On the other hand, Obot Akpan, deputy director of Financial Policy and Regulation Department at Nigeria’s Central Bank commented that the Financial Action Task Force (FAFT) noticed that “virtual currency payment products and services present an opportunity for money laundering and other crime risk that must be identified and mitigated. Virtual currencies present a wide range of issues and challenges that require financial authorities to consider and the challenges posed are unique and call for urgent regulator responses”. This comments were made following a FATF’s report , which states that virtual currency exchangers should be controled and monitored in order to prevent money laundering and financing of terrorism.
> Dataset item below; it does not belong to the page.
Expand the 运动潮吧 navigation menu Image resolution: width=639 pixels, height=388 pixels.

From our point of view, we believe it is necessary that regulators make efforts in order to understand, not only the economic ecosystem (eminently international) in which Bitcoin companies operate, but also how this technology works. In particular, Bitcoin (and its underlying technology) traces all the transactions made on the blockchain. That said, in contrast with cash, Bitcoin could be a solution (and not a problem) for preventing Money Laundering and Financing of Terrosism. Legal tenders circulating through bank accounts is absolutely traceable, but this traceability ends once this e-money is converted into cash using an ATM. Nevertheless, transactions on the blockchain will be recorded permanently.
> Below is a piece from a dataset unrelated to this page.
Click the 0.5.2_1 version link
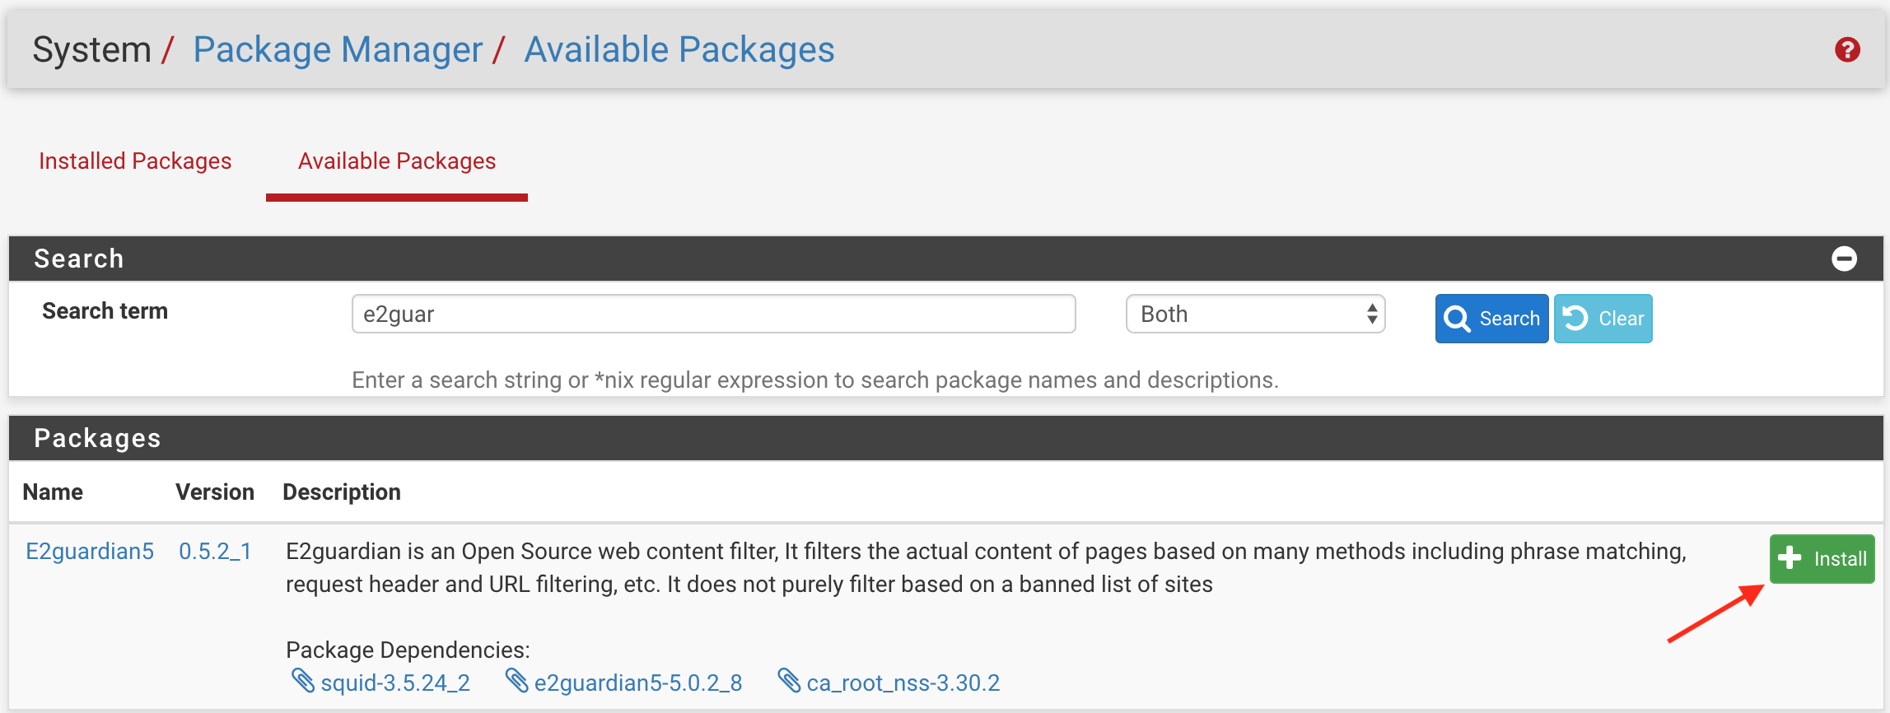 (215, 552)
In conclusion, we believe that Bitcoin regulation should be developed according to the evolution of this technology, in order to avoid the “exodus” of Bitcoin companies, like it is happening in New York because of the controversal bitlicenses. Over the coming months we will see how the goverments will (or will try to) balance the regulation of AML/FT and the creation of a healthy ecosystem for Bitcoin companies in order to make them easier to establish in their territory.